City spokeswoman Erin Burns declined to comment on the settlement.
The agreement was finalized and signed last month by Orleans Parish Civil District Court Judge Kern Reese.
The Lens sued the city in May 2015, arguing the city habitually failed to provide public records within the required time frame.
State law says records must be produced immediately. If they’re in use, the government agency must set a time within three business days to comply. An agency can take longer to collect records or review them for exceptions, as long as they say how long it will take.
In the cases cited in the lawsuit, the city took up to four months to provide certain records.
Its practice was to send a letter within three business days stating that it was working on the request. These “initial response letters” typically did not indicate when the records would be made available.
Now the city’s responses generally say how long it will take to review or collect records, Sternberg said.
The suit cited five cases in which the city hadn’t provided records. Within days, the city handed over records in four of them, leaving just the BuySpeed request unfulfilled.
The lawsuit was split into two parts, one about the BuySpeed database and the other about the city’s pattern of failing to respond to records requests.
In September 2015, Reese ordered the city to turn over a list of vendors while it worked to provide the entire database.
But the two sides were back in court in March 2016 because the city said it couldn’t remove all private data. Among the exceptions to the state’s public records law are Social Security numbers and contact information for city employees if they have requested it not be shared.
The Lens argued that it should be straightforward to use software or queries to exclude such information.
In the March 2016 hearing, city lawyer William Goforth said there was no way to account for human error, such as entering a Social Security number into a section designated for an address.
“It’s simply impossible to eliminate all private data from the database,” Goforth said.
In that case, Reese said, the city would have to turn over the entire database. “These documents are public documents,” he said. “They need to be released.”

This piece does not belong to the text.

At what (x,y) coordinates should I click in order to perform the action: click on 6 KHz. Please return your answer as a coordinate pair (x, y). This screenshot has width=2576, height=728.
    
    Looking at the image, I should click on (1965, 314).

The city appealed. The appeals court told Reese to reconsider the matter because he hadn’t held a formal hearing allowing each side to present its case.
Separately, Reese ruled that the city had violated The Lens’ rights by failing to respond to records requests within the legally required timeframe.
The city appealed that ruling too, but dropped it this summer after the two sides started moving toward a settlement on the BuySpeed database. In exchange, The Lens gave up its claim to attorney’s fees.
In the end, the city agreed to run a series of queries on the database to reduce the likelihood that any of the records turned over to The Lens contain information excluded from the public records law. The Lens agreed to take steps to protect the database and to delete any private information it came across.
Abe Handler, who worked for The Lens as a news technologist, requested the BuySpeed records after he created a database of city contracts. He said he wanted to know whether the city held spending to the amounts outlined in the contracts, which projects went over budget, and whether vendors delivered their work on time.
“Unfortunately, getting these records required a long, expensive legal fight,” he said in an email. “Such costs limit the effectiveness of public records laws. Not everyone who is legally entitled to city records can afford a lawyer and years in court.”
The Society of Professional Journalists gave The Lens $10,000 to help pay its legal bills for the suit.